Prepare for the shift from malware-based to AI-enabled, fileless attacks. CrowdStrike’s finding that 82% of detections are now malware-free represents a fundamental change in the threat landscape. Traditional endpoint detection focused on static indicators is increasingly blind to AI-assisted attacks that leverage legitimate tools, social engineering, and credential abuse. Security architectures must shift toward behavioral analytics, identity-based controls, and data-layer monitoring—the areas where AI-enabled attacks remain visible even when traditional signatures fail.
Tools and Resources
MITRE ATLAS Navigator — Interactive matrix visualization for exploring AI attack techniques and mitigations. Updated to v5.4.0 with 84 techniques across 16 tactics. Essential for threat modeling AI systems.
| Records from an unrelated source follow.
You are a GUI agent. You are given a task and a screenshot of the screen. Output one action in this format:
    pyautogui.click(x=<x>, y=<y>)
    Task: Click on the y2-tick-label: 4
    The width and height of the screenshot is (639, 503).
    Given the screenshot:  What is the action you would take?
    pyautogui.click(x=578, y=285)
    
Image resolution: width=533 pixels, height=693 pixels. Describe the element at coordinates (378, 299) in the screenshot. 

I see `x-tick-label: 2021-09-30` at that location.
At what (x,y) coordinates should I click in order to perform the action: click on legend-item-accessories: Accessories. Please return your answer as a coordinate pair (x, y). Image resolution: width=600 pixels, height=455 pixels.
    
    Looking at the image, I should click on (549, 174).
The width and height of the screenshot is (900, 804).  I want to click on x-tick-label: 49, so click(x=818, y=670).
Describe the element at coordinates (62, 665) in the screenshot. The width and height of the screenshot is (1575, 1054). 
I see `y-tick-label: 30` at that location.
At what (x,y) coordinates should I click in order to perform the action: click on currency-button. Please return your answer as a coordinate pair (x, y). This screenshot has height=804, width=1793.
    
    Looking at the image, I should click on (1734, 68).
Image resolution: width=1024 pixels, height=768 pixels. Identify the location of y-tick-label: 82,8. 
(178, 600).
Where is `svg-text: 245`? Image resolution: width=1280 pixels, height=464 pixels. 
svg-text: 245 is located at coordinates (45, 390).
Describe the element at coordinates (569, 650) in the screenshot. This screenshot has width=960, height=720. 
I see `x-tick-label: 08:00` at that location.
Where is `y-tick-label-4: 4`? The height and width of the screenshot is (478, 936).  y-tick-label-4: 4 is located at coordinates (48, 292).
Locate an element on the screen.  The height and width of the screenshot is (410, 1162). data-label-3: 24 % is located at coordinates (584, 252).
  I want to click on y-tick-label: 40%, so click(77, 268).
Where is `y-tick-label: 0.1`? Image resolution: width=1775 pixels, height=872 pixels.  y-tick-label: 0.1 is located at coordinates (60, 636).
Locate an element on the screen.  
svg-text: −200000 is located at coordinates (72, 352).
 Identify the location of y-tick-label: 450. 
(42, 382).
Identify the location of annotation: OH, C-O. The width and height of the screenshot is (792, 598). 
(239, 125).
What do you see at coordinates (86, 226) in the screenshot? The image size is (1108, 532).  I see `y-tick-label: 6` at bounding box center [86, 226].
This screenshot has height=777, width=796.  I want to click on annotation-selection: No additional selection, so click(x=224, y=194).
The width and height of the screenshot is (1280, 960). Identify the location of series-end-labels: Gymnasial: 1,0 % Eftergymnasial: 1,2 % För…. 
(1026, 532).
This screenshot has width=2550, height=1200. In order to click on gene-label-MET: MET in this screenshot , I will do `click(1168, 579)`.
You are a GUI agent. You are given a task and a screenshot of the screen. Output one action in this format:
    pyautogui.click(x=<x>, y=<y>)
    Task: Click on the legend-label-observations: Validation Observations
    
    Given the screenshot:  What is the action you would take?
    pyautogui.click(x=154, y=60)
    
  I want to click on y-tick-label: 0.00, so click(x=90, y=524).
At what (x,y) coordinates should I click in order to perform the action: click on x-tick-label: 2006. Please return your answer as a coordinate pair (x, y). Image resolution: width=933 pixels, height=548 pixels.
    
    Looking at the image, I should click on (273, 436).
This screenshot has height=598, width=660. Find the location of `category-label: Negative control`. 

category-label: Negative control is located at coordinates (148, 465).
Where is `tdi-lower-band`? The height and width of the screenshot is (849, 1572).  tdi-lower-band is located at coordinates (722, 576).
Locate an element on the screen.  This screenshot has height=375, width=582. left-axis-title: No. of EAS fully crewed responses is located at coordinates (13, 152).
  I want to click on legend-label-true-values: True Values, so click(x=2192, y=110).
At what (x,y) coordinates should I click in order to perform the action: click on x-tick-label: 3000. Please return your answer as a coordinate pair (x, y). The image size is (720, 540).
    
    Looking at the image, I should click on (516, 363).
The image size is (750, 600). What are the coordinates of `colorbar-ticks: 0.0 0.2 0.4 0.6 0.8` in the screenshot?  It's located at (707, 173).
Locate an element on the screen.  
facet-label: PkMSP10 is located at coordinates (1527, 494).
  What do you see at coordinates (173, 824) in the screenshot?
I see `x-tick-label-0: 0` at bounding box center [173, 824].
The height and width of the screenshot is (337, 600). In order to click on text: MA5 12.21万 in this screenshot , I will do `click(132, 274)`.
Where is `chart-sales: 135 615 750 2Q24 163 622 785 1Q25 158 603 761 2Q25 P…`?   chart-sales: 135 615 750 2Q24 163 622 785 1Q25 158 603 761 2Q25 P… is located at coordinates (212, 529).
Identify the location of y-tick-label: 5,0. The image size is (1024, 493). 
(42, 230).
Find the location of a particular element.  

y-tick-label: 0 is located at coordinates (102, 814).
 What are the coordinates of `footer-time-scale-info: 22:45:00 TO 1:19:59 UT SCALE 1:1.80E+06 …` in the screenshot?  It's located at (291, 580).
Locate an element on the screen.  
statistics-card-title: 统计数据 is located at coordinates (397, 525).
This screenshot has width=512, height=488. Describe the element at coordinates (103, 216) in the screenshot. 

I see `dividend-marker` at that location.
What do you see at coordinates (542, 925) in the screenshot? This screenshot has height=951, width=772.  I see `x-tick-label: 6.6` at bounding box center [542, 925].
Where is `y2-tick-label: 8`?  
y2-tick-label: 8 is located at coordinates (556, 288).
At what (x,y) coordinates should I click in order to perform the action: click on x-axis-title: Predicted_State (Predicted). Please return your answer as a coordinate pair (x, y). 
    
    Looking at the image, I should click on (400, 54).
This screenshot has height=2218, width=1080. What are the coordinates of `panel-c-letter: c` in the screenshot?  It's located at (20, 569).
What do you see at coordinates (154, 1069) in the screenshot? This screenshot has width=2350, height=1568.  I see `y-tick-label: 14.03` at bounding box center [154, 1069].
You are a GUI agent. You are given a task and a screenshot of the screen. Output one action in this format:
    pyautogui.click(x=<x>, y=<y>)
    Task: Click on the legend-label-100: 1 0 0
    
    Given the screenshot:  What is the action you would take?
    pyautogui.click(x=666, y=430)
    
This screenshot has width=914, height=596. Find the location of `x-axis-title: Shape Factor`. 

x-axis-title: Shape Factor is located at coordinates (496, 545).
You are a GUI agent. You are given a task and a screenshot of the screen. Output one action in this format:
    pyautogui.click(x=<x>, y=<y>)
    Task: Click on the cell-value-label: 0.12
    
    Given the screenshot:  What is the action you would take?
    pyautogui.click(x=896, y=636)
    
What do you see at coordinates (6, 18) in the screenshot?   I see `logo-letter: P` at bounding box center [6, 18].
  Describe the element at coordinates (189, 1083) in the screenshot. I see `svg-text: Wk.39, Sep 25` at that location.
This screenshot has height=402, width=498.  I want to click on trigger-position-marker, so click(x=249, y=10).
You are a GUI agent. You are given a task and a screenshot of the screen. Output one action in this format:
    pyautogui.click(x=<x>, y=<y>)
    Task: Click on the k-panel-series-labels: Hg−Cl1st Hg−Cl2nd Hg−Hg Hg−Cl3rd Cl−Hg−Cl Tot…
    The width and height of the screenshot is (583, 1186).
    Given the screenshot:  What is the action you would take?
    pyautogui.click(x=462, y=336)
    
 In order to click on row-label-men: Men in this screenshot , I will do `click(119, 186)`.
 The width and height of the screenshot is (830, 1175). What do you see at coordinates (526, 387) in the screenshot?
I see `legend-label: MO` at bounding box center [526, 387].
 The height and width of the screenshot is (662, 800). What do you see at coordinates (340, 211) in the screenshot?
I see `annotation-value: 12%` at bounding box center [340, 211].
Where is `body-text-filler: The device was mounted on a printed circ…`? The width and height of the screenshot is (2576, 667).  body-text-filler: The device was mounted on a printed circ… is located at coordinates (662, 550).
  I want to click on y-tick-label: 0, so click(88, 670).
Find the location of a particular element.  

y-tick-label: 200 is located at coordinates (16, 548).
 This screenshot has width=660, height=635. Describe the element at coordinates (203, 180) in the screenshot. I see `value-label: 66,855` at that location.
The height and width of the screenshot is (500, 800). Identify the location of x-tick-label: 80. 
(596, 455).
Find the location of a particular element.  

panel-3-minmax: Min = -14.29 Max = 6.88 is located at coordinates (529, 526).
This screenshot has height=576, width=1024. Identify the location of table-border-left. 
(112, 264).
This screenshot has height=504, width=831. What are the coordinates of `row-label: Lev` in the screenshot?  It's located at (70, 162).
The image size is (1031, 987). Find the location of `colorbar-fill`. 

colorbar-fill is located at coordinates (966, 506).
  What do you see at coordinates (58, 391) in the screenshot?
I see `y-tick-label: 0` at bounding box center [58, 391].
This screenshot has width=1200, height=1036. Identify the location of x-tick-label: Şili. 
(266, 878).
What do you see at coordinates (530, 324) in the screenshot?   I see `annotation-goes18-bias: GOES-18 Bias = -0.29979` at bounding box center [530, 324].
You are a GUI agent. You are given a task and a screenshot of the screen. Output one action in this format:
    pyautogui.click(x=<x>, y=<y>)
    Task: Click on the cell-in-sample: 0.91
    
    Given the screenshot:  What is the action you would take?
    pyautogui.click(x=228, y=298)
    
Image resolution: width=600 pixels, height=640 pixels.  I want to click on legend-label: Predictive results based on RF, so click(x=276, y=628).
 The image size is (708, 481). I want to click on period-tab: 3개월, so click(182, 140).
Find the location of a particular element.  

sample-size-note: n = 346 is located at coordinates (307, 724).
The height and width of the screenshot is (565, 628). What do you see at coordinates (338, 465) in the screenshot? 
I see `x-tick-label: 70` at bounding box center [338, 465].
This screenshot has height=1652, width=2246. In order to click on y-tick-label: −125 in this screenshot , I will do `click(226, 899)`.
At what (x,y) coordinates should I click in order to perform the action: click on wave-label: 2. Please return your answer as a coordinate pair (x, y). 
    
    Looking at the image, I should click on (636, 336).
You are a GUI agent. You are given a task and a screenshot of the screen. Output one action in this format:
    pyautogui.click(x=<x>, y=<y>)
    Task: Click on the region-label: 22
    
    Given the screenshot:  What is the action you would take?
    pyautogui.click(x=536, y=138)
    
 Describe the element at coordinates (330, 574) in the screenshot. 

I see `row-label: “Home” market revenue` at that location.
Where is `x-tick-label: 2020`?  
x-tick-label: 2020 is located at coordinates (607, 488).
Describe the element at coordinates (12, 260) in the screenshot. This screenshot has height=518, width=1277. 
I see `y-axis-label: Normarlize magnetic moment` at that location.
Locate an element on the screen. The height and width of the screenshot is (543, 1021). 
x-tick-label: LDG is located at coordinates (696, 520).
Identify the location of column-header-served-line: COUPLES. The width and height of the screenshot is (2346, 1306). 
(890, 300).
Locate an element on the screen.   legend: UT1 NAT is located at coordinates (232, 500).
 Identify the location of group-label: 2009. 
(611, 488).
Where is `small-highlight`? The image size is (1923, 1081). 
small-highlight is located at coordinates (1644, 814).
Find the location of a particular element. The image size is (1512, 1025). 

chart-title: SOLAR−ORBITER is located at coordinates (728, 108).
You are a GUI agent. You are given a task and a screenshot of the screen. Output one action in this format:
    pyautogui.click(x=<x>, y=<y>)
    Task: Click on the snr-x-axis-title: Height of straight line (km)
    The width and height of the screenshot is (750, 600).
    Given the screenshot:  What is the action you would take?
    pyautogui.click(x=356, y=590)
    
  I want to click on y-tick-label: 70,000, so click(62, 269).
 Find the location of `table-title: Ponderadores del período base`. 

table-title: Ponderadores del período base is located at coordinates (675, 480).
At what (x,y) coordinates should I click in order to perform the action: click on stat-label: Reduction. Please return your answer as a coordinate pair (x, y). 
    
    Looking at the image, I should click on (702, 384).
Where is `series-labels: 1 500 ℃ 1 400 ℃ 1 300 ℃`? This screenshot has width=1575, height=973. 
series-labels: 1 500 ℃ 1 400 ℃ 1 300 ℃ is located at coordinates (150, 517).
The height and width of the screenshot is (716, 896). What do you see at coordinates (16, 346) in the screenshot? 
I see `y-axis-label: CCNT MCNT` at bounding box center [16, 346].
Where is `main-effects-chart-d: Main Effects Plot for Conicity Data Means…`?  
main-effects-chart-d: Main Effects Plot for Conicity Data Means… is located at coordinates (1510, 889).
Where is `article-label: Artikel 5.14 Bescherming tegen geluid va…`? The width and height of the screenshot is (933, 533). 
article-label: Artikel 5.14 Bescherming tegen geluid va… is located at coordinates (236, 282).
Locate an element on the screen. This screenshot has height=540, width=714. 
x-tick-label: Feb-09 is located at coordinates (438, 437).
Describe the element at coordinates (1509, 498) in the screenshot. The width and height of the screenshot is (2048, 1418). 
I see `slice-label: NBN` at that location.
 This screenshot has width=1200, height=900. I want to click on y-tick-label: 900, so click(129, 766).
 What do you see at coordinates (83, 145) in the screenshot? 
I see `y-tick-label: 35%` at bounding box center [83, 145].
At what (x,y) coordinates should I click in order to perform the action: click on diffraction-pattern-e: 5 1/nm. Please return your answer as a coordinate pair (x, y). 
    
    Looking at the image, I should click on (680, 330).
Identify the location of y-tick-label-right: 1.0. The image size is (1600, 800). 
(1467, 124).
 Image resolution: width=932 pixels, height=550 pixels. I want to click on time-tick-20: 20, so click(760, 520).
NIST AI RMF Playbook — Practical implementation guidance for the AI Risk Management Framework. The Trustworthy and Responsible AI Resource Center includes use cases, crosswalks to ISO 42001, and sector-specific guidance.
vLLM Security Advisories — Official repository of vLLM vulnerabilities. Organizations running vLLM should subscribe to notifications. Current list includes CVE-2026-22778, CVE-2026-27893, and multiple SSRF vulnerabilities.
OWASP LLM Top 10 (2025) — Updated risk framework for LLM applications. Prompt injection remains LLM01, with expanded guidance on indirect injection and agentic systems.
Giskard RAG Testing Framework — Open-source tool for evaluating retrieval-augmented generation security, including vector database poisoning detection and RAG-specific attack patterns.